Search code examples
cpointersundefined-behaviorc99

Is it safe and defined behaviour to cast a pointer to another level of indirection?


I am working with nested sparse arrays of pointers and want to generalise allocation and initialisation of the pointers at each level.

I decided to use a for loop to iterate over each level, however, to do so, I have to cast pointers to a different level of indirection. The code seems to work, however I was wondering if this is defined behaviour or if it is risky to do so. Are there also better ways of doing this?

Here is a code sample of what I am trying to do -

#include <stdio.h>
#include <stdarg.h>
#include <stdlib.h>
#include <string.h>

typedef char* type;

type *get(type **ptr, int depth, int len, ...) {
    va_list args;
    va_start(args, len);

    while (--depth >= 1) {
        if (!*ptr) {
            *ptr = malloc(len * sizeof(void *));
            memset(*ptr, 0, len * sizeof(void *));
        }
        int i = va_arg(args, int);
        ptr = (type **) (*ptr + i);
    }

    if (!*ptr) {
        *ptr = malloc(len * sizeof(type));
        memset(*ptr, 0, len * sizeof(type));
    }

    int i = va_arg(args, int);
    va_end(args);
    return &(*ptr)[i];
}

int main() {
    type *****a = NULL;
    type *ptr = get((type **) &a, 5, 10, 1, 2, 3, 4, 5);
    *ptr = "test";
    printf("%s\n", a[1][2][3][4][5]);
    return 0;
}

Also, is it possible to make this even more general and remove get's reliance on type? I tried replacing all the casts to type ** with void ** (and also char **) and passing in sizeof(type) as a parameter, but it is causing a segfault in printf. Why is this and is it possible to get around this?


Solution

  • Is it safe and defined behaviour to cast a pointer to another level of indirection?

    It's unclear why you think it might not be safe. In particular, "Level of indirection" is not a property of pointer values or pointer types. Rather, it is an interpretation of their semantic meaning with respect to some data model. That you have an pointer of type T ** does not necessarily mean that you can dereference it twice to get a T. That might or might not be the case. All you really know from that type alone is that it is a pointer type whose referenced type is T *.

    The language spec permits type conversions among different object-pointer types:

    A pointer to an object type can be converted to a pointer to a different object type. If the resulting pointer is not correctly aligned for the referenced type, the behavior is undefined. Otherwise, when converted back again, the result shall compare equal to the original pointer.

    (C24 6.3.3.3/7)

    (C99 contains slightly different wording with the same effect, at paragraph 6.3.2.3/7.)

    In this code ...

        type *****a = NULL;
        type *ptr = get((type **) &a, 5, 10, 1, 2, 3, 4, 5);
    

    ... the type of &a is type ****** (shudder), an object pointer type whose referenced type is type *****. Unless there is an alignment issue, it is allowed to convert such a pointer value to type type **, and doing so does not lose any information necessary to convert back to a type ****** that compares equal to the original. That the types involved have different levels of pointer derivation is largely irrelevant.

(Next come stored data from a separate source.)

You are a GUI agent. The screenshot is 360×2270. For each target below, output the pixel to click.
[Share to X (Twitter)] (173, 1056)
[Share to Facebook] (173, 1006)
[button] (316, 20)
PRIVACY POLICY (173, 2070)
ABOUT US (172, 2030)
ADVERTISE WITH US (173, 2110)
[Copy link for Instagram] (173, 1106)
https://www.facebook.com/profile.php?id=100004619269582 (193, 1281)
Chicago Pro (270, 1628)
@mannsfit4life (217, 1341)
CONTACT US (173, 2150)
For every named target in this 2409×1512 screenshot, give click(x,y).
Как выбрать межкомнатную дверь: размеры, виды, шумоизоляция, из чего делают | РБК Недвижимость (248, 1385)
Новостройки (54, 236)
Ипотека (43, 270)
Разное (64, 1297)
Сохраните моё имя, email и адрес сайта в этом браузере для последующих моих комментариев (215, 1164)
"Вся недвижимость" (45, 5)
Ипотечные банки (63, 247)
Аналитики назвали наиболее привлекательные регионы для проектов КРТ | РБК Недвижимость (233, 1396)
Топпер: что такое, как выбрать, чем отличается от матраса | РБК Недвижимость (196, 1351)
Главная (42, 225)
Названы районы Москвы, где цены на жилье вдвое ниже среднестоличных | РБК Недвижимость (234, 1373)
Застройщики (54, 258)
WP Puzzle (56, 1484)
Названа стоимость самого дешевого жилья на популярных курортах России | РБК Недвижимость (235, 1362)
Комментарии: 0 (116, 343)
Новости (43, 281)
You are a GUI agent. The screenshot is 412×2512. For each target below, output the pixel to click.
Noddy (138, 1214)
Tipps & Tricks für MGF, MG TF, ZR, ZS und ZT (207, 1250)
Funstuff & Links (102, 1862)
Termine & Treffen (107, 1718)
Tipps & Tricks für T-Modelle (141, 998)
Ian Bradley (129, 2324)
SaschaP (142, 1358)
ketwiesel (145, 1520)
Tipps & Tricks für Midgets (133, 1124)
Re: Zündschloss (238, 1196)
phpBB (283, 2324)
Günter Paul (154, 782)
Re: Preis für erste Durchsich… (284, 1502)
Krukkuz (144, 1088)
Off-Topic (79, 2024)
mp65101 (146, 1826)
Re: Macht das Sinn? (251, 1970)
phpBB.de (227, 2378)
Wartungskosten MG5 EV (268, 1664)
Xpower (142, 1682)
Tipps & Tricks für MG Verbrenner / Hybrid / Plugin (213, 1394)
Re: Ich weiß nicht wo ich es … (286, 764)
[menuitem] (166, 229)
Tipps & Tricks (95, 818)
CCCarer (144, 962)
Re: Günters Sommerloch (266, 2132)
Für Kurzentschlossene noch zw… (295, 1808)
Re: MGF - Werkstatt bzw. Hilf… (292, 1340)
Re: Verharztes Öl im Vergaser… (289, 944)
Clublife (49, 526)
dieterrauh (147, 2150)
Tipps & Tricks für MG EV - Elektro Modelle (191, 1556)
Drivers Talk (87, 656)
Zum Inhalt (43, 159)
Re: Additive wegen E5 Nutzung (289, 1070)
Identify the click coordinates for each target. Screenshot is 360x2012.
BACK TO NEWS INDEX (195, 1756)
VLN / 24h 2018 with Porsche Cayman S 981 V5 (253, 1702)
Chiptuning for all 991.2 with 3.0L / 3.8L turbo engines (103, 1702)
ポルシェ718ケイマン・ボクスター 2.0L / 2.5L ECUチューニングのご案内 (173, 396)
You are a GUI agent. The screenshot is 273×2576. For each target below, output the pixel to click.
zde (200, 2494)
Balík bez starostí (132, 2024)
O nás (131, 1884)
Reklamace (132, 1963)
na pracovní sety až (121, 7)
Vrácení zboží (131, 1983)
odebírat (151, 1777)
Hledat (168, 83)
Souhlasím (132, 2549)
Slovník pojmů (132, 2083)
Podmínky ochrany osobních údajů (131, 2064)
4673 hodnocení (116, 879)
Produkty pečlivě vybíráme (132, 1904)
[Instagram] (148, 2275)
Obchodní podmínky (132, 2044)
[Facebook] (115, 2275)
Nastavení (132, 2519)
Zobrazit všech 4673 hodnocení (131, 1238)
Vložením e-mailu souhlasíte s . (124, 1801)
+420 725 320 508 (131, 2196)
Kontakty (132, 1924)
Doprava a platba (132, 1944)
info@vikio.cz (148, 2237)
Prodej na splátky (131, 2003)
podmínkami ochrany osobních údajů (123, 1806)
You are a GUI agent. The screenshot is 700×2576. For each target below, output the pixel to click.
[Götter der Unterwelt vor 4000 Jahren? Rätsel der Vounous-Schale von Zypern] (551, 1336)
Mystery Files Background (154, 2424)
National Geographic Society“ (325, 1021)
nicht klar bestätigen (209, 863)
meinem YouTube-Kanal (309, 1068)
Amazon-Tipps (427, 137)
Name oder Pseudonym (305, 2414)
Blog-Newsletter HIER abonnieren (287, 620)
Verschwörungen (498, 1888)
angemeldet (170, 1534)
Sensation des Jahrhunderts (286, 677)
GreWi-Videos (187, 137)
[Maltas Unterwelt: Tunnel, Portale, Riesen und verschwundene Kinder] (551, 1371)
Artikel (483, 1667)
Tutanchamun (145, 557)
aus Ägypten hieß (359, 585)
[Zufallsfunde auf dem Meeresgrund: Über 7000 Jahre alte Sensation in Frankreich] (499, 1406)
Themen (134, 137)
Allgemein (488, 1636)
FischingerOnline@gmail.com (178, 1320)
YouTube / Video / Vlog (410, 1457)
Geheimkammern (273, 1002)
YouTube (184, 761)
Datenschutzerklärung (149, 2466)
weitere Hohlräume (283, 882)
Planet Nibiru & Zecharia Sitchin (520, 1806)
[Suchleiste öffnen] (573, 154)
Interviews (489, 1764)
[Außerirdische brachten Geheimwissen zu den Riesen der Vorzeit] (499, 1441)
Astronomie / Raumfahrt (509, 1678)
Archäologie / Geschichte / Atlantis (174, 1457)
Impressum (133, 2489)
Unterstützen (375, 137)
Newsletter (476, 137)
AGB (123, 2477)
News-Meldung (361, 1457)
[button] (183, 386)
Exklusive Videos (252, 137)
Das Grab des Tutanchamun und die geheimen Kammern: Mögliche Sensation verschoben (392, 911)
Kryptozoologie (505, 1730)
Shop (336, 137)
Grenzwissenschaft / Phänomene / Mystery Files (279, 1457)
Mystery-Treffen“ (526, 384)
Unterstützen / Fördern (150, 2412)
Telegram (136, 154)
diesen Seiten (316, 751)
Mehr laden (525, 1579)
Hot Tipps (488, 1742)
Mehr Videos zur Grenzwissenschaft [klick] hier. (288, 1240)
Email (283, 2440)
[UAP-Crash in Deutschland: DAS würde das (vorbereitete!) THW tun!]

    That both types involved have pointer reference types makes it unlikely (but not impossible) that there is any alignment issue. Whether there is or not is a matter of your implementation, but in most implementations, all object pointer types have the same alignment requirement. This is a characteristic that you should find documented for your implementation of interest.

    But you seem to have asked the wrong question.

    It is safe to perform the cast, supposing that there is no alignment issue, but what you can definedly do with the result is limited. You may assign it, pass it to functions, compare it for (in)equality with another pointer of the same type or with a null pointer constant, or convert it to another object pointer type. Attempting to access the object to which it points produces undefined behavior, however, and I would argue that any kind of pointer arithmetic with it and any kind of relational expressions involving it also have UB.

    Your example code does attempt to access the object to which the converted pointer points, both to read it and to write it. Those attempts produce UB.